▶ EXERCISE GOAL
Report, word for word, every line of the material that contains "will".

--- RECORDS SHOWN Enclosed Below ---

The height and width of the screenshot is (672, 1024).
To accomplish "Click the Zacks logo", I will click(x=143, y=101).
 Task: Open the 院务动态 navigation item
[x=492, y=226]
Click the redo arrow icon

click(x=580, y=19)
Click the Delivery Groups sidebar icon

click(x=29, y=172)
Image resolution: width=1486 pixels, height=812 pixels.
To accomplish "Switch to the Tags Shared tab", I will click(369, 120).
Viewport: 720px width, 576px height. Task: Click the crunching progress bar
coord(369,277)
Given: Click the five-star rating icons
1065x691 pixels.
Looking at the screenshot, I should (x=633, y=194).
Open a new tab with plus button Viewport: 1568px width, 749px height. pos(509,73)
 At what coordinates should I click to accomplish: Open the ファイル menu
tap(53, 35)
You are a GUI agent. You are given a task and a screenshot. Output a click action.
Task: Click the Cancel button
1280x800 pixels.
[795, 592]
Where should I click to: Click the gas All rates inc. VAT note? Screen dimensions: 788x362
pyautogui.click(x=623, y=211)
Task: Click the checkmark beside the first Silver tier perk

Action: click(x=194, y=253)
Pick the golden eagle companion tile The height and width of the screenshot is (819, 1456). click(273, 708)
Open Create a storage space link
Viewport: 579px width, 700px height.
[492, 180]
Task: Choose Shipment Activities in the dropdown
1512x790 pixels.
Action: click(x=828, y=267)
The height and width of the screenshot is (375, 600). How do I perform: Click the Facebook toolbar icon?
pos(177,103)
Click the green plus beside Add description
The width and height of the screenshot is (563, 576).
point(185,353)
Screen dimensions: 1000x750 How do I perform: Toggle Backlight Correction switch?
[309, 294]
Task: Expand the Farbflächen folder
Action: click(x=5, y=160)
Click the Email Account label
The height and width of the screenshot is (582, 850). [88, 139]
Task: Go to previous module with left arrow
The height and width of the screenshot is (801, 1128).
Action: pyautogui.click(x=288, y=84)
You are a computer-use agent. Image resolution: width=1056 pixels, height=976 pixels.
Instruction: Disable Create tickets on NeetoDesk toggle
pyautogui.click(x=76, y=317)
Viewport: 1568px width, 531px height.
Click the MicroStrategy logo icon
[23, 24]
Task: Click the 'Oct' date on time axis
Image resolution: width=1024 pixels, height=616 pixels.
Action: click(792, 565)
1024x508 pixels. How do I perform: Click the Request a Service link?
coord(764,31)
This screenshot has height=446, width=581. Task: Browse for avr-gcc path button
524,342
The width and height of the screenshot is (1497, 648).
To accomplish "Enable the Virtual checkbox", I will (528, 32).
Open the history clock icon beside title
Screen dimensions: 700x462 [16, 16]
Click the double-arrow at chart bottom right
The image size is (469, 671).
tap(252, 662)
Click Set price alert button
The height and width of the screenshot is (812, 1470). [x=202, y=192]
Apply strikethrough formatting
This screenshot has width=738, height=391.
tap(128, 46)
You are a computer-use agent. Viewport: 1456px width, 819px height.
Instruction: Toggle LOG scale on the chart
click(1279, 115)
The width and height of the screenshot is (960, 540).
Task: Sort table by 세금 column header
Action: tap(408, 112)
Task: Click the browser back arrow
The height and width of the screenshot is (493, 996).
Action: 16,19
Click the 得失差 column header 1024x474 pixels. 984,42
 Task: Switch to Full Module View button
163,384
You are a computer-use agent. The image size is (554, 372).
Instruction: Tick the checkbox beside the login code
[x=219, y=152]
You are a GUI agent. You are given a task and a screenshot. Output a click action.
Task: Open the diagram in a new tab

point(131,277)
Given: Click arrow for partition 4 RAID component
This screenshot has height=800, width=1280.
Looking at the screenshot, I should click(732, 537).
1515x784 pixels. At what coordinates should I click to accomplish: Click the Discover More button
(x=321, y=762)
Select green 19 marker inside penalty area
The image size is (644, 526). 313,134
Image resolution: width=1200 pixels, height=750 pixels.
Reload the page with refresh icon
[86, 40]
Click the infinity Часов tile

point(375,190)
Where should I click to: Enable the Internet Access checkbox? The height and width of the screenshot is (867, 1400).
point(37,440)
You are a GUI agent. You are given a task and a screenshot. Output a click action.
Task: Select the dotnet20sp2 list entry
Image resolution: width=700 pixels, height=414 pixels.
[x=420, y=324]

--- End of Enclosed RECORDS SHOWN ---

▶ EXERCISE RESULT
To accomplish "Click the Zacks logo", I will click(x=143, y=101).
To accomplish "Switch to the Tags Shared tab", I will click(369, 120).
To accomplish "Enable the Virtual checkbox", I will (528, 32).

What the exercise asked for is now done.